MediaWatch: July 1997

Vol. Eleven No. 7

Kurault as Liberal Advocate

When veteran CBS newsman Charles Kuralt died on July 4, eulogies heaped praise on him for his folksy demeanor and stories about the common American. Washington Post TV critic Tom Shales declared: "He didn't merely practice good journalism but came to personify it." But this same Kuralt abused his CBS News position to promote liberal views:

In a May 5, 1994 CBS special honoring his career, Kuralt told Morley Safer: "I think liberalism lives the notion that we don't have to stay where we are as a society, we have promises to keep, and its liberalism, whether people like it or not, which has animated all the years of my life. What on Earth did conservatism ever accomplish for our country?"

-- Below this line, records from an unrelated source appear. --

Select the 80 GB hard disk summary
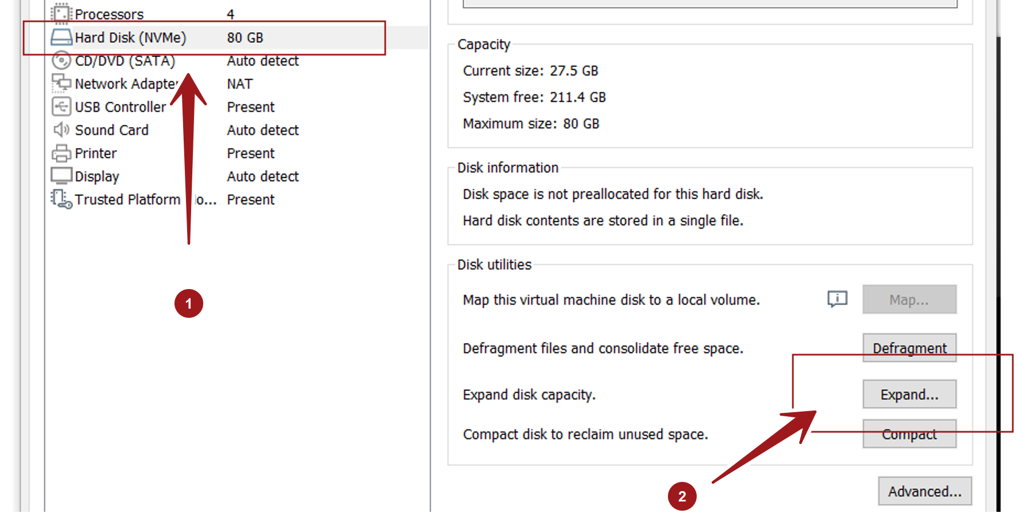(245, 38)
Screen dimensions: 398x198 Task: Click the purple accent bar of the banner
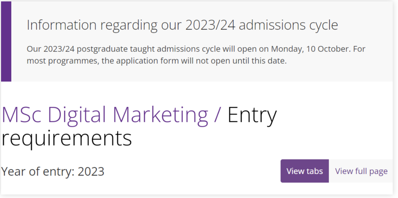tap(6, 41)
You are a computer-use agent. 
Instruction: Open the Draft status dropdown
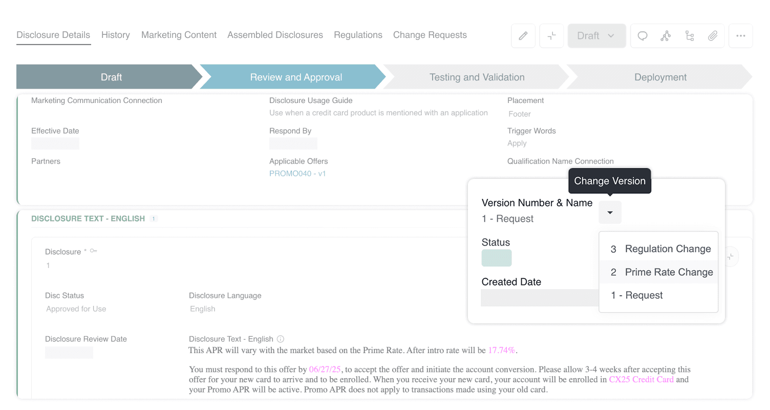[596, 35]
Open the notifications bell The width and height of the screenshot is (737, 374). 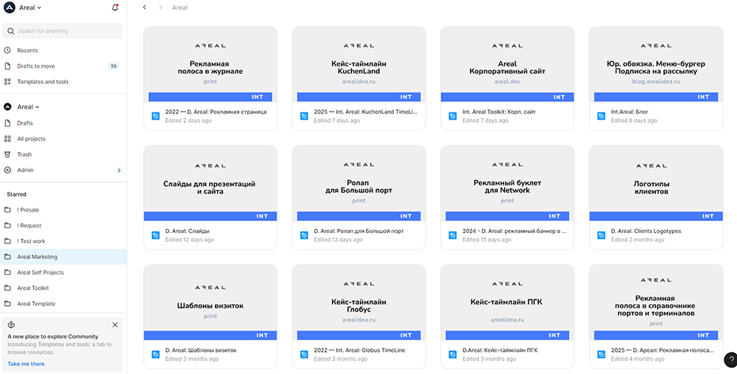coord(116,8)
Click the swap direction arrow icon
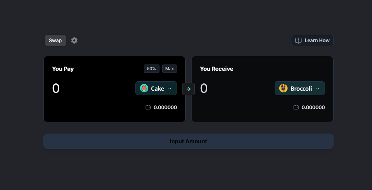372x190 pixels. pyautogui.click(x=188, y=89)
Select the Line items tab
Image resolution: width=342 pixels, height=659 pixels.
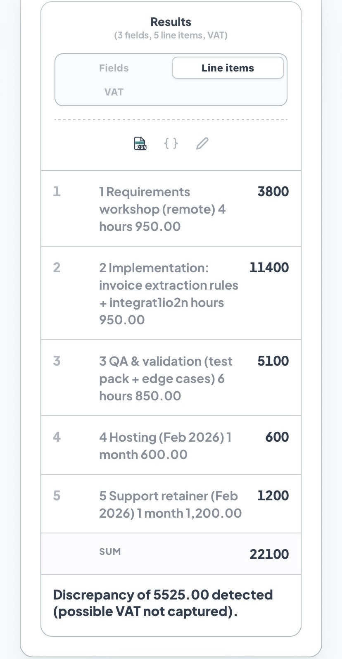tap(228, 68)
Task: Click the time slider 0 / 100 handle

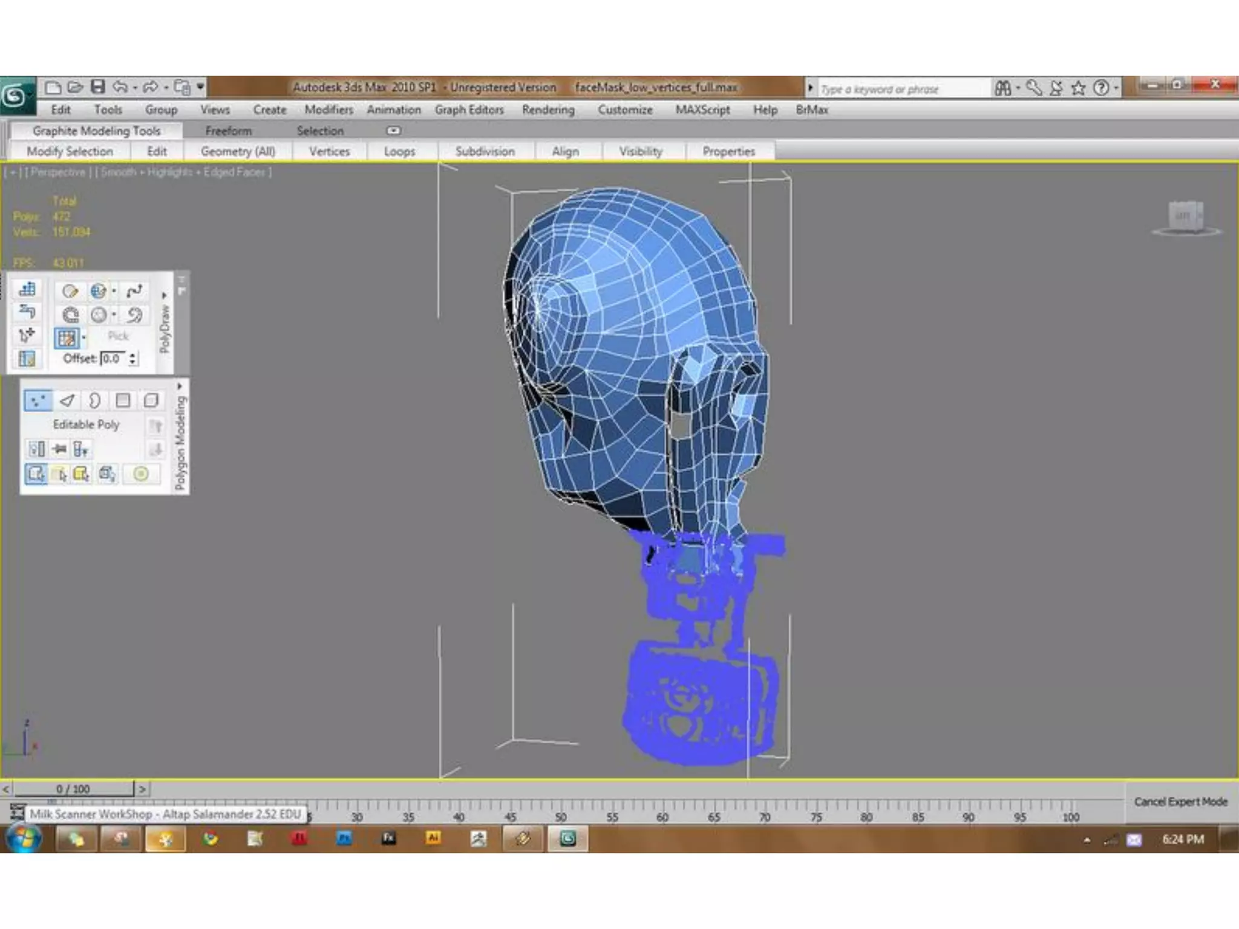Action: pyautogui.click(x=73, y=789)
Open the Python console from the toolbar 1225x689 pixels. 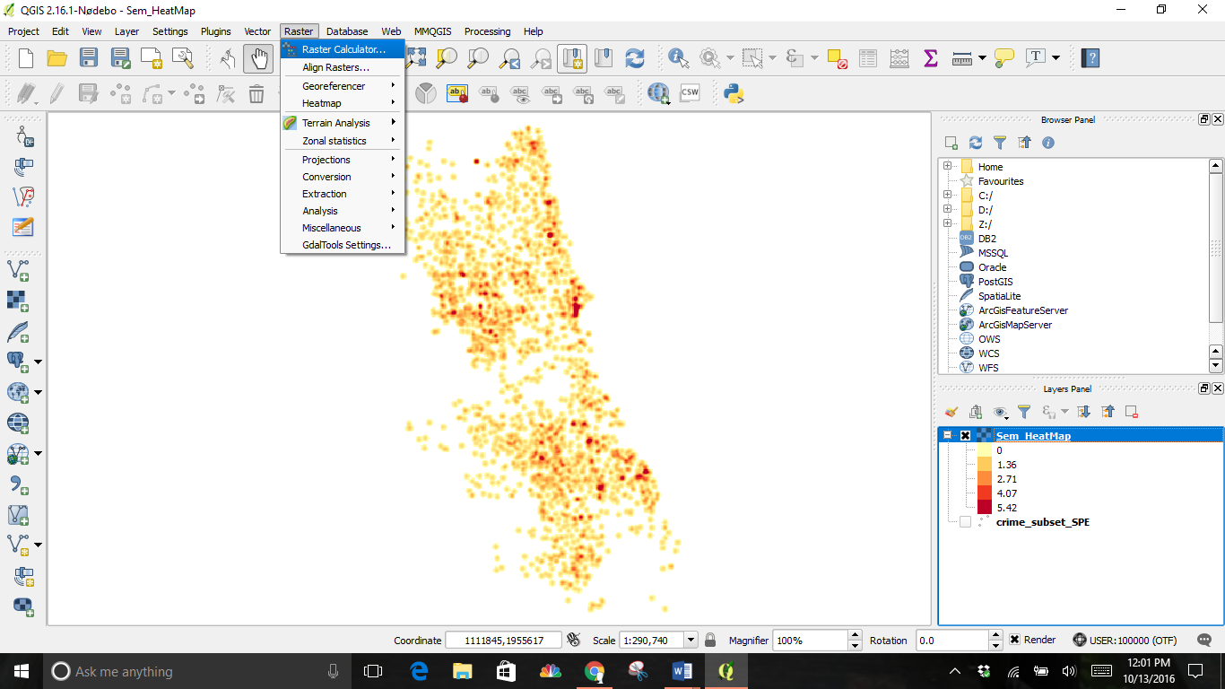click(734, 93)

Kuralt was not always entranced by the American people. In an August 1991 Sunday Morning piece, he looked towards Europe with envy while scolding Americans: "A report last week compared health care for children in the United States with health care in the ten countries of Western Europe. Really there isn't any comparison. Nearly all children in Europe are able to see a doctor when they're sick. A lot more of them are immunized. A lot fewer of them die in infancy. Do Europeans care more about their children than we do? There's a simple answer: yes."

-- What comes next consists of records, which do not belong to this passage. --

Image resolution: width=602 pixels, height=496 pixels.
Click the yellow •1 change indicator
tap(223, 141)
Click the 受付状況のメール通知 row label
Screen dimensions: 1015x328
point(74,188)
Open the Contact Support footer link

At the political conventions in the summer of 1992, Kuralt served as a commentator for CBS. At the Democratic Convention he breathlessly praised Gov. Mario Cuomo's nasty attacks on George Bush: "I'm still in the glow of that Cuomo speech. Mario Cuomo is like one of those three-way light bulbs...He said he was going to stay on dim so as not to put Bill Clinton in the shade. And then he stepped up here tonight and delivered a genuine 250-watter. A speech bright enough to fill up this dark room." But the next month at the 1992 Republican Convention, Kuralt was considerably tougher on speaker Pat Buchanan: "I thought the Buchanan speech had ugly elements in it, especially there at the end, take back our culture, take back our country. I think that was an appeal to racism."